What you should do:
Please write these items out again, swapping "computer-use agent" for "desktop assistant" wherever it occurs and leaving everything else unchanged.

─── Listed records ───

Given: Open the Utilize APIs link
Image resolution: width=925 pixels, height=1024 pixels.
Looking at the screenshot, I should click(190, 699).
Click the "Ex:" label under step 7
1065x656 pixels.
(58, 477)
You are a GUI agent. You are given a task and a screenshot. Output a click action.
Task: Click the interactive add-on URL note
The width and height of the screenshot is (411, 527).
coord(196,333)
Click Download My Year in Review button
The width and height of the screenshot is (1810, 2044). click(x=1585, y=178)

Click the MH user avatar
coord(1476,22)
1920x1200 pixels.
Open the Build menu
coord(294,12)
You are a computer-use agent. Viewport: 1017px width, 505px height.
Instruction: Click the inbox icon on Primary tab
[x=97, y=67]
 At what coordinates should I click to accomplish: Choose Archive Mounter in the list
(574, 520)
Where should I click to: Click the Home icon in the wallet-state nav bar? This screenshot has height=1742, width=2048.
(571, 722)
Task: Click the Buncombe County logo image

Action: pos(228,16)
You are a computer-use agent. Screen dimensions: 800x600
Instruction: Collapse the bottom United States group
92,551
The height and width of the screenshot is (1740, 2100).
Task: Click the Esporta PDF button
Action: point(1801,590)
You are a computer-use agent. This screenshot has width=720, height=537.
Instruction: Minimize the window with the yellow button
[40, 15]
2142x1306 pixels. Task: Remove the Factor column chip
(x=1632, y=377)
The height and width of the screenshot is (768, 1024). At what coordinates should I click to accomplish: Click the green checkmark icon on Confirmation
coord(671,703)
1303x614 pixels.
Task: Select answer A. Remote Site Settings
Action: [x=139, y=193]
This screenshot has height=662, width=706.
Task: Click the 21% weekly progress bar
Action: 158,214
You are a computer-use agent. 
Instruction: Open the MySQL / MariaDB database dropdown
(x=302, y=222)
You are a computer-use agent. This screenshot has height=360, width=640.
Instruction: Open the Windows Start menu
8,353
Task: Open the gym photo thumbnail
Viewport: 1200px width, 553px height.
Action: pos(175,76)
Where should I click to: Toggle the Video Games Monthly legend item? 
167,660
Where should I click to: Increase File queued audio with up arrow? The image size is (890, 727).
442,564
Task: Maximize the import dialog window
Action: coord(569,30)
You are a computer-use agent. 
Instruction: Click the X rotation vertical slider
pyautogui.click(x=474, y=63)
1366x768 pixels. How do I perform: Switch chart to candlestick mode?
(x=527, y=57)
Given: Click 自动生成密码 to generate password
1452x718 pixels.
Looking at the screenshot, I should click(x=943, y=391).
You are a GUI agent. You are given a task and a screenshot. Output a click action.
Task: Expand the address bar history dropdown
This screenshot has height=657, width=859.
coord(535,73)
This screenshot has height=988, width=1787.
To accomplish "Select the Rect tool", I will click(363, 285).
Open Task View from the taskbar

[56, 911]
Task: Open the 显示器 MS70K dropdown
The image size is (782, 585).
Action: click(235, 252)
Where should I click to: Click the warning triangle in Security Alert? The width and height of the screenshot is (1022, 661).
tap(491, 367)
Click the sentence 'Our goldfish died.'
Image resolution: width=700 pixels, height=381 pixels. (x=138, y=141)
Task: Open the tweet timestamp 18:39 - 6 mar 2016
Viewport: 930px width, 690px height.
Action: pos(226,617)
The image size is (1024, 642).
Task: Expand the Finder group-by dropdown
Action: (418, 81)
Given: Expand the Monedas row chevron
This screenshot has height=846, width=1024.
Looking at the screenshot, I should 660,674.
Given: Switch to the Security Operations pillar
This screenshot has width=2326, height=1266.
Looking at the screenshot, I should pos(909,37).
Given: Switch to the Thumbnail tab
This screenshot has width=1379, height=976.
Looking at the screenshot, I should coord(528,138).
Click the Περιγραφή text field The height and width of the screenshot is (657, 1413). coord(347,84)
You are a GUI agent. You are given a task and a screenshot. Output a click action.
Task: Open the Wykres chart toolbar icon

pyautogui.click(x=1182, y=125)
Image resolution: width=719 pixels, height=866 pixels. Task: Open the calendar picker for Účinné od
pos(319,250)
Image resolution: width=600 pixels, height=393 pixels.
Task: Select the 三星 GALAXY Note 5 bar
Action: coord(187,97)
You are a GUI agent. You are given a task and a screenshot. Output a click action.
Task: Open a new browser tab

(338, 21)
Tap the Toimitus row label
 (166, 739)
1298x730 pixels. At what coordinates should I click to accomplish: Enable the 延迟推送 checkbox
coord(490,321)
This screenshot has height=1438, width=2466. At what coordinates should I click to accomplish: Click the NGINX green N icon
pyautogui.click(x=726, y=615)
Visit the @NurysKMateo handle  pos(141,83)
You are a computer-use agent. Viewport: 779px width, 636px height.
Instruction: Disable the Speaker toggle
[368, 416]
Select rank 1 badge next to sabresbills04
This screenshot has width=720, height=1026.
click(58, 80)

───

Solved exercise:
Given: Open the Utilize APIs link
Image resolution: width=925 pixels, height=1024 pixels.
Looking at the screenshot, I should click(190, 699).
Click the "Ex:" label under step 7
1065x656 pixels.
(58, 477)
You are a GUI agent. You are given a task and a screenshot. Output a click action.
Task: Click the interactive add-on URL note
The width and height of the screenshot is (411, 527).
coord(196,333)
Click Download My Year in Review button
The width and height of the screenshot is (1810, 2044). click(x=1585, y=178)

Click the MH user avatar
coord(1476,22)
1920x1200 pixels.
Open the Build menu
coord(294,12)
You are a desktop assistant. Viewport: 1017px width, 505px height.
Instruction: Click the inbox icon on Primary tab
[x=97, y=67]
 At what coordinates should I click to accomplish: Choose Archive Mounter in the list
(574, 520)
Where should I click to: Click the Home icon in the wallet-state nav bar? This screenshot has height=1742, width=2048.
(571, 722)
Task: Click the Buncombe County logo image

Action: pos(228,16)
You are a desktop assistant. Screen dimensions: 800x600
Instruction: Collapse the bottom United States group
92,551
The height and width of the screenshot is (1740, 2100).
Task: Click the Esporta PDF button
Action: point(1801,590)
You are a desktop assistant. This screenshot has width=720, height=537.
Instruction: Minimize the window with the yellow button
[40, 15]
2142x1306 pixels. Task: Remove the Factor column chip
(x=1632, y=377)
The height and width of the screenshot is (768, 1024). At what coordinates should I click to accomplish: Click the green checkmark icon on Confirmation
coord(671,703)
1303x614 pixels.
Task: Select answer A. Remote Site Settings
Action: [x=139, y=193]
This screenshot has height=662, width=706.
Task: Click the 21% weekly progress bar
Action: 158,214
You are a desktop assistant. 
Instruction: Open the MySQL / MariaDB database dropdown
(x=302, y=222)
You are a desktop assistant. This screenshot has height=360, width=640.
Instruction: Open the Windows Start menu
8,353
Task: Open the gym photo thumbnail
Viewport: 1200px width, 553px height.
Action: pos(175,76)
Where should I click to: Toggle the Video Games Monthly legend item? 
167,660
Where should I click to: Increase File queued audio with up arrow? The image size is (890, 727).
442,564
Task: Maximize the import dialog window
Action: coord(569,30)
You are a desktop assistant. 
Instruction: Click the X rotation vertical slider
pyautogui.click(x=474, y=63)
1366x768 pixels. How do I perform: Switch chart to candlestick mode?
(x=527, y=57)
Given: Click 自动生成密码 to generate password
1452x718 pixels.
Looking at the screenshot, I should click(x=943, y=391).
You are a GUI agent. You are given a task and a screenshot. Output a click action.
Task: Expand the address bar history dropdown
This screenshot has height=657, width=859.
coord(535,73)
This screenshot has height=988, width=1787.
To accomplish "Select the Rect tool", I will click(363, 285).
Open Task View from the taskbar

[56, 911]
Task: Open the 显示器 MS70K dropdown
The image size is (782, 585).
Action: click(235, 252)
Where should I click to: Click the warning triangle in Security Alert? The width and height of the screenshot is (1022, 661).
tap(491, 367)
Click the sentence 'Our goldfish died.'
Image resolution: width=700 pixels, height=381 pixels. (x=138, y=141)
Task: Open the tweet timestamp 18:39 - 6 mar 2016
Viewport: 930px width, 690px height.
Action: pos(226,617)
The image size is (1024, 642).
Task: Expand the Finder group-by dropdown
Action: (418, 81)
Given: Expand the Monedas row chevron
This screenshot has height=846, width=1024.
Looking at the screenshot, I should 660,674.
Given: Switch to the Security Operations pillar
This screenshot has width=2326, height=1266.
Looking at the screenshot, I should pos(909,37).
Given: Switch to the Thumbnail tab
This screenshot has width=1379, height=976.
Looking at the screenshot, I should coord(528,138).
Click the Περιγραφή text field The height and width of the screenshot is (657, 1413). coord(347,84)
You are a GUI agent. You are given a task and a screenshot. Output a click action.
Task: Open the Wykres chart toolbar icon

pyautogui.click(x=1182, y=125)
Image resolution: width=719 pixels, height=866 pixels. Task: Open the calendar picker for Účinné od
pos(319,250)
Image resolution: width=600 pixels, height=393 pixels.
Task: Select the 三星 GALAXY Note 5 bar
Action: coord(187,97)
You are a GUI agent. You are given a task and a screenshot. Output a click action.
Task: Open a new browser tab

(338, 21)
Tap the Toimitus row label
 (166, 739)
1298x730 pixels. At what coordinates should I click to accomplish: Enable the 延迟推送 checkbox
coord(490,321)
This screenshot has height=1438, width=2466. At what coordinates should I click to accomplish: Click the NGINX green N icon
pyautogui.click(x=726, y=615)
Visit the @NurysKMateo handle  pos(141,83)
You are a desktop assistant. Viewport: 779px width, 636px height.
Instruction: Disable the Speaker toggle
[368, 416]
Select rank 1 badge next to sabresbills04
This screenshot has width=720, height=1026.
click(58, 80)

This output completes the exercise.